El urbanismo contemporáneo ha dejado de ser únicamente una tarea de ordenación física de la ciudad para convertirse en una disciplina que debe integrar la revolución tecnológica y digital en el ámbito urbano y territorial. En la entrevista con Tomás Cascante, Albert Cortina, abogado y urbanista, analiza cómo la transición hacia las ciudades inteligentes plantea un dilema fundamental entre la eficiencia de la innovación urbana y la esencia de los derechos y deberes del ciudadano.
Cortina presenta el transhumanismo como una ideología que pretende superar las limitaciones biológicas del ser humano a través de las biotecnologías exponenciales. Esta postura plantea una hibridación con la máquina que podría derivar en la creación de una especie posthumana y el consecuente abandono de nuestra humanidad a favor de una élite tecnocrática. Frente a esta cosmovisión, el autor defiende un humanismo avanzado: una visión que acepta el progreso pero prioriza la dignidad, la libertad, la conexión emocional y la dimensión espiritual; elementos que la inteligencia artificial no puede emular plenamente.
Este avance tecnológico exponencial puede derivar en la «algocracia», un sistema de gobernanza donde las decisiones políticas son delegadas a los algoritmos bajo la promesa de una gestión eficiente y objetiva. Cortina advierte sobre la expansión de «alcaldes sintéticos» o sistemas de IA que, aunque procesan volúmenes masivos de datos mediante gemelos digitales, carecen de discernimiento humano y juicio ético. El riesgo reside en diseñar ciudades para el control y la vigilancia de grandes tecnooligarcas, en lugar de optimizar la convivencia y el bienestar real.

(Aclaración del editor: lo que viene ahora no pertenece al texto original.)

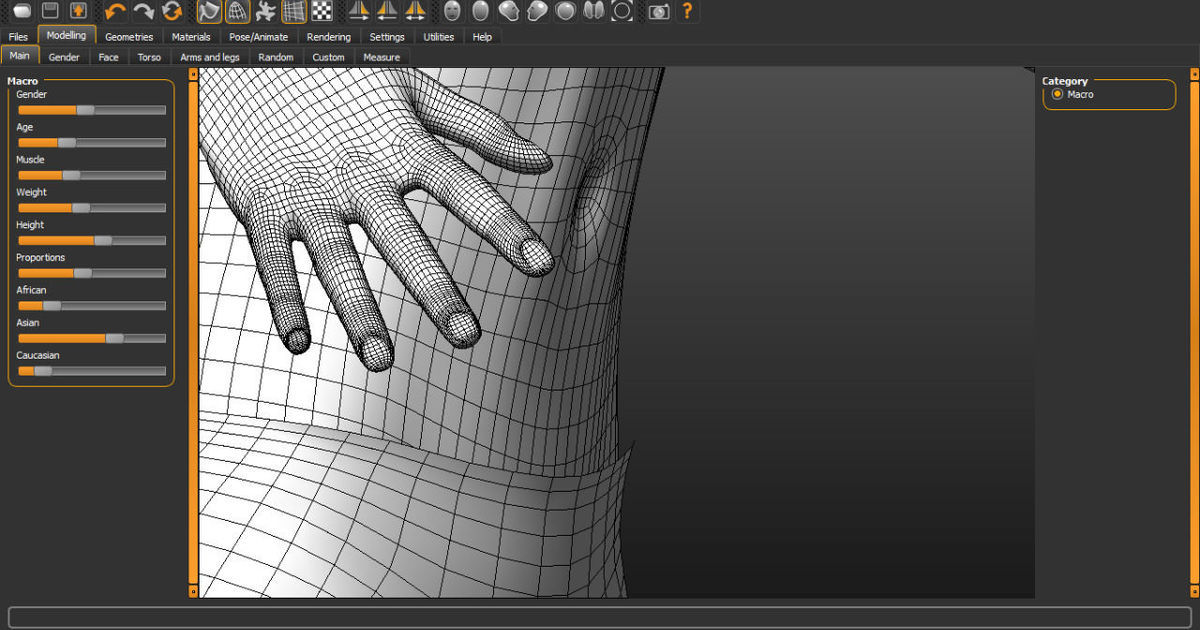Click the skeleton pose icon
Image resolution: width=1200 pixels, height=630 pixels.
coord(265,12)
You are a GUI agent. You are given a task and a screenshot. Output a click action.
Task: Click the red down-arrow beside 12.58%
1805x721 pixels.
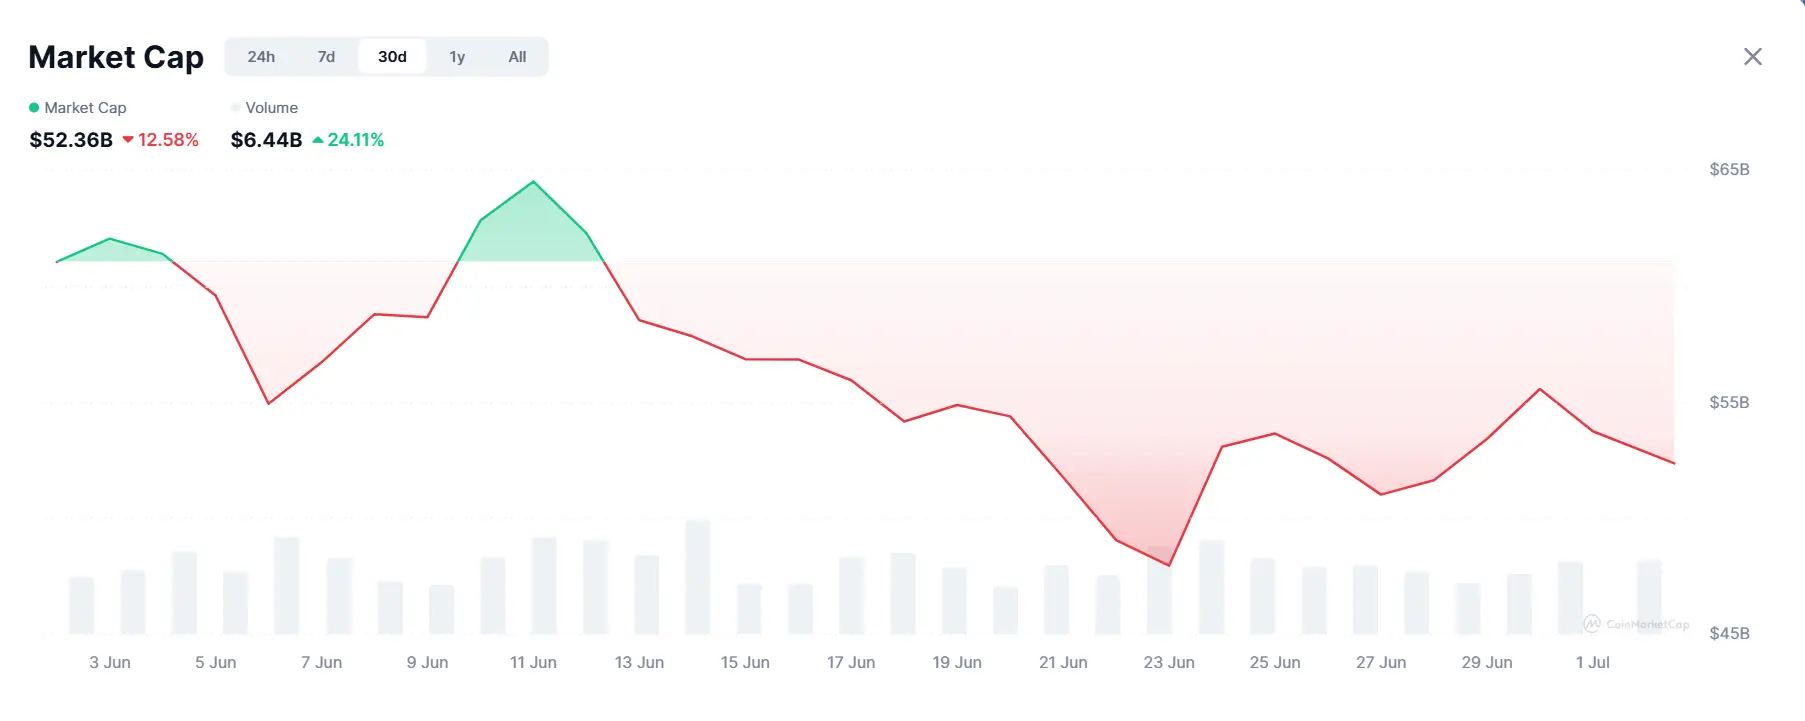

Asimismo, el auge de los metaversos y el ciberespacio introduce una fragmentación social preocupante. Los individuos pueden verse tentados a vivir una realidad virtual ficticia mientras descuidan su entorno físico y comunitario. Por ello, resulta imprescindible que los responsables políticos se centren en las necesidades humanas urgentes y que los ciudadanos practiquen un «ayuno digital». Solo a través de una gobernanza ética y un compromiso con el modelo de ciudad mediterránea será posible integrar estas herramientas sin caer en una distopía tecnológica. Cortina nos invita, finalmente, a actuar desde una visión esperanzada para construir ciudades a escala humana.